§ **List of tasks**:
**a)** Answer these questions about the NBA salary analysis, one answer per line, marked the same way:
(i) What figure does the average NBA player salary for the 2022-23 season top?
(ii) What lambda value was used to create BoxCoxSalary?
(iii) Around what value does True Shooting Percentage tend to cluster regardless of salary?
**b)** Carry on the NBA salary analysis from the point where it stops.

§ **Document segment**:

1 Introduction

GMs and coaches of NBA teams need to make highstakes decisions when assembling their rosters. With the average NBA player salary topping $6.62 million for the 2022-23 season ([1]), the need for data insights is higher than ever. Our goal is to describe how NBA player salaries relate to performance metrics during the 2022-23 regular season. We focus on Points Per Game (PTS) and Minutes Played (MP) as primary predictors, along with other stats like FG, TRB, 3P%, TOV, WS, AST, and GP. This exploratory analysis will derive actionable insights and enable key stakeholders to make data-driven decisions.

1.1 Research Approach

While prior studies use machine learning for salary prediction ([2, 3]), our Ordinary Least Squares (OLS) regression model prioritizes interpretability to identify which performance indicators are most descriptively associated (not causal) with compensation. Because this is a team sport, we acknowledge the presence of dependence among observations and violations of the IID (independent and identically distributed) assumption. However, we proceed with the analysis given our focus on descriptive insights. We will revisit these hypotheses in our conclusion to confirm or refine their validity.

2 Data Source

3 Data Wrangling

For data wrangling, we began by obtaining the main dataset from Kaggle and iteratively scraping roster data for each team from Basketball Reference. We then added All-Star selections and merged the dataset with market size information. Duplicate entries, primarily from players traded mid-season, were identified and removed. The cleaned data was split into two parts: 30/70 for exploratory data analysis (EDA) and the remainder for confirmatory analysis. The current analysis focuses on the EDA portion.

The raw NBA dataset contains 140 players and 62 variables for the 2022-23 season. After cleaning, the dataset contains 140 active players with valid salary data. We selected 24 key variables including performance metrics, player characteristics, and team information. We understand that Salary is heavily right-skewed, so we created a log-transformed variable (LogSalary) to normalize the distribution. We also created a Box-Cox transformed variable (BoxCoxSalary) with lambda of 0.1455141 to further improve normality.

4 Operationalization

5 Exploratory Data Analysis

5.1 Salary Distributions and Star Player Comparison

The salary distribution is heavily right-skewed (Figure 5.1). Applying a log transformation makes the distribution more symmetric and closer to a normal shape (Figure 5.1). Additionally, rookies are clearly at a disadvantage in terms of salary compared to more experienced players (Figure 5.1).

Salary distributions and boxplots by player category

Figure 5.1: Salary distributions and boxplots by player category

5.2 Performance Metric Distributions

PTS and FG are both right-skewed and highly correlated, while MP shows a fairly uniform distribution (Figure 5.2). True Shooting Percentage (TS%), calculated as TS% = PTS / (2 * (FGA + 0.44 * FTA))—which integrates scoring from field goals and free throws—tends to cluster around 0.6 regardless of salary (Figure 5.2). Notably, there’s an outlier with a TS% of 0, and interestingly, an individual with a TS% of 0.8 isn’t earning much.

§ **Dataset excerpts**:
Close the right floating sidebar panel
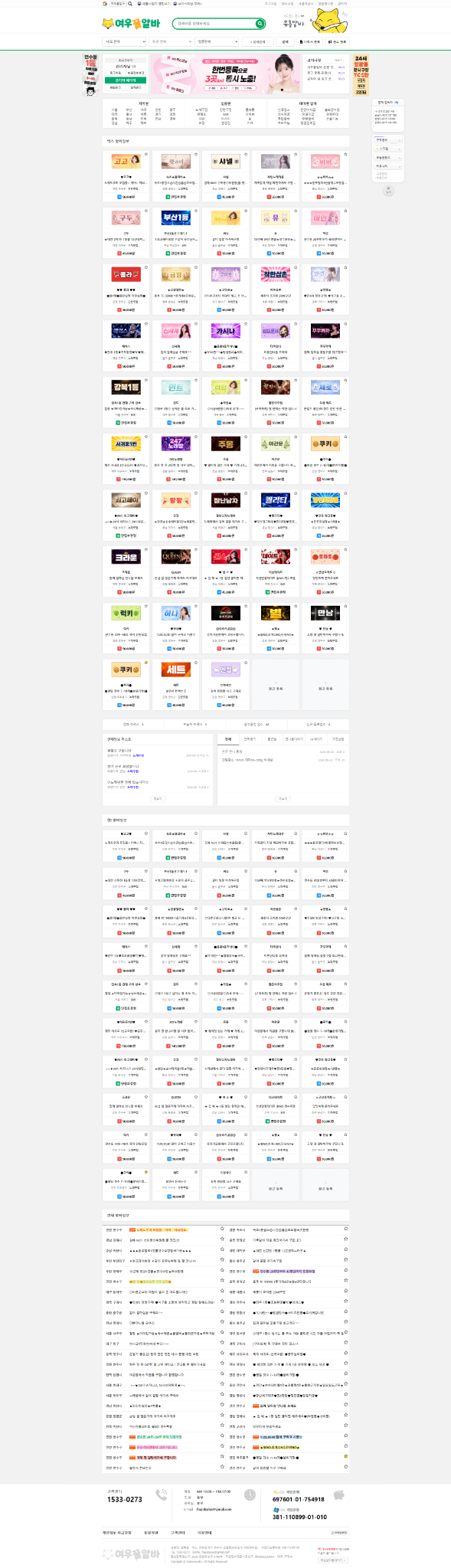 [388, 188]
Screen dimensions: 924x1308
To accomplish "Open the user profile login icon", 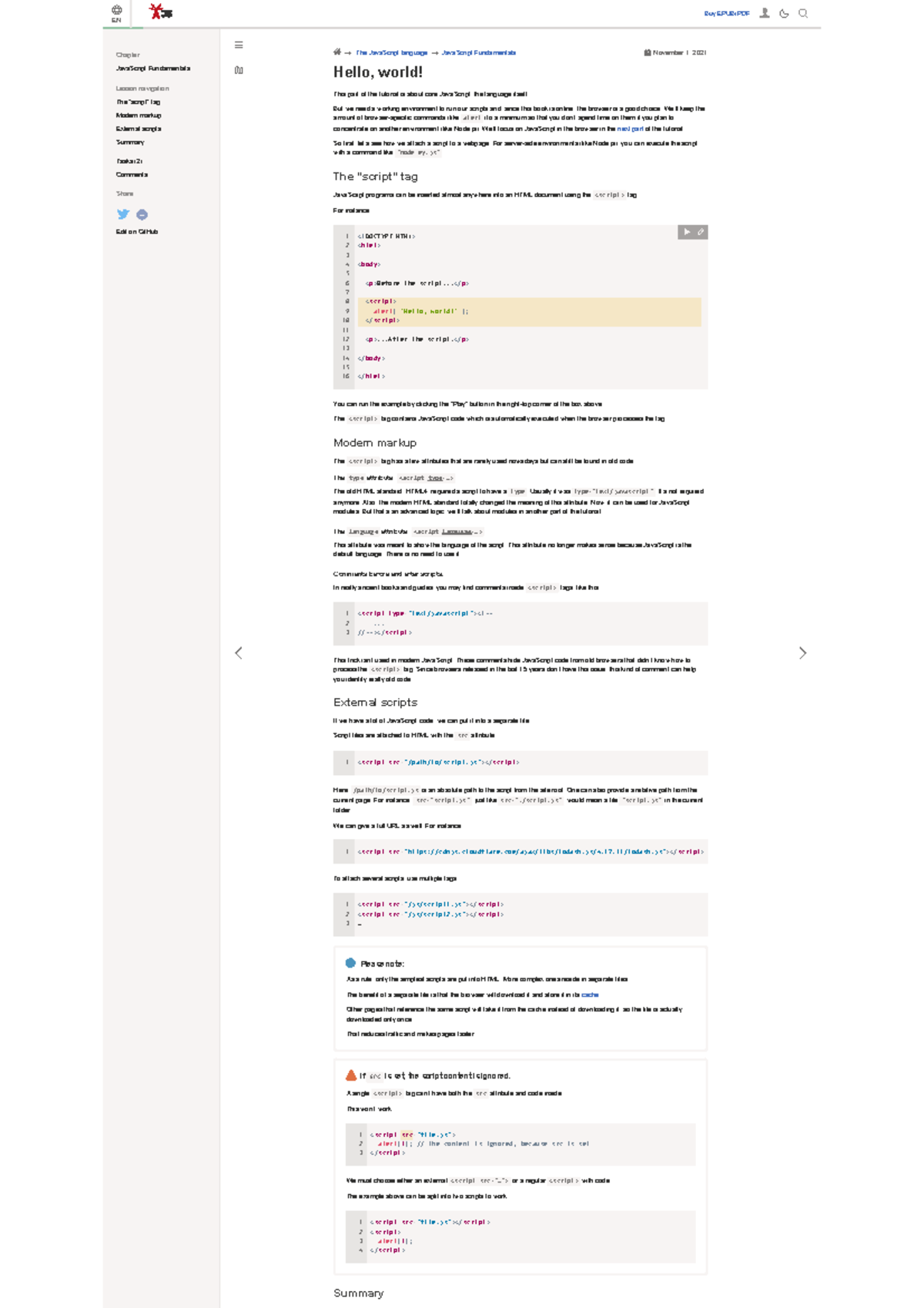I will (765, 13).
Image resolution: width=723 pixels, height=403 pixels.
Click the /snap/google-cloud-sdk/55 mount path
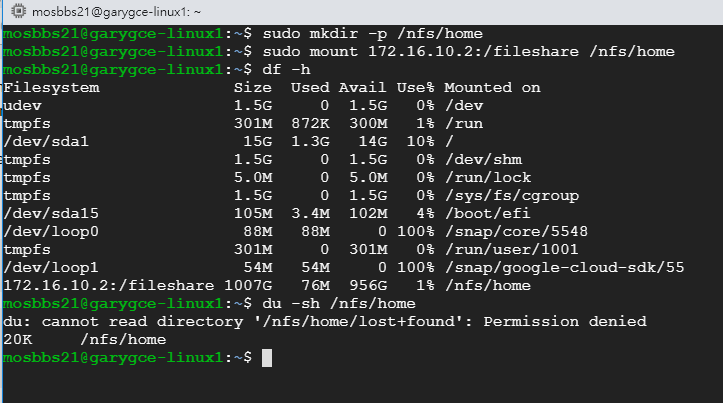point(565,267)
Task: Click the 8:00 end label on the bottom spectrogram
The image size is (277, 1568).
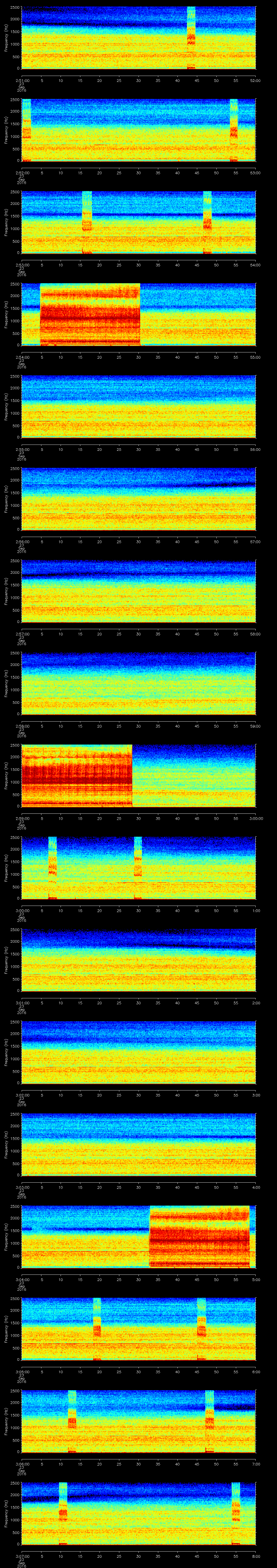Action: tap(256, 1555)
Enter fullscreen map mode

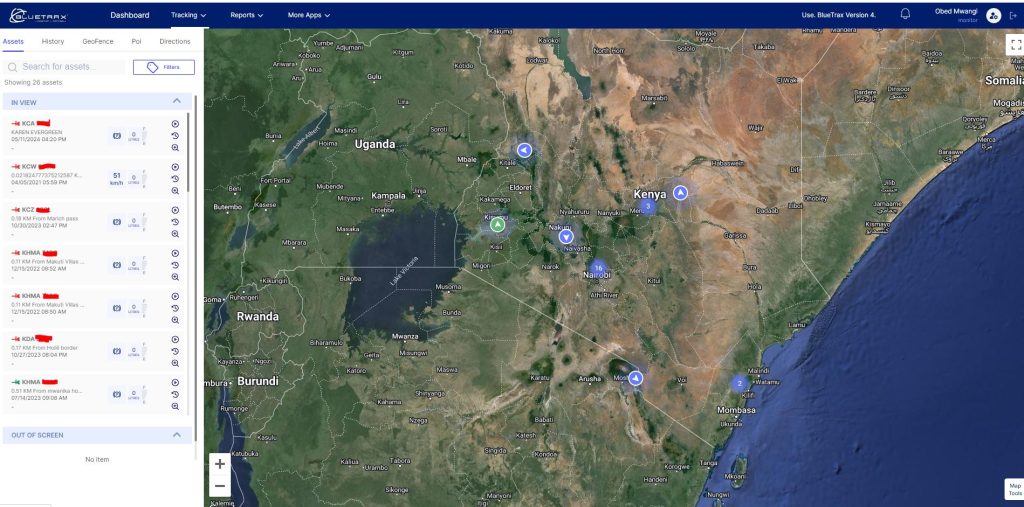(x=1016, y=45)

§ **Expected results**:
**a)**
(i) $6.62 million
(ii) 0.1455141
(iii) 0.6

**b)**
Performance metric distributions

Figure 5.2: Performance metric distributions

5.3 Pairwise Scatter Plots

Strong correlations among metrics—such as PTS, MP, WS, and FG—suggest these variables tend to move together (see Appendix Figure 8.1). Additionally, histograms reveal significant right skewness, with TVMS displaying an almost bimodal distribution. Therefore, it’s crucial to test for variance inflation factors (VIF) before constructing the models to ensure multicollinearity isn’t an issue.

5.4 Correlation Matrix

There is a noticeable positive correlation between points (PTS) and other performance metrics such as minutes played (MP), field goals (FG), turnovers (TOV), and win shares (WS) (see Appendix Figure 8.2). This suggests that market-driven factors captured by TVMS are distinct from on-court performance.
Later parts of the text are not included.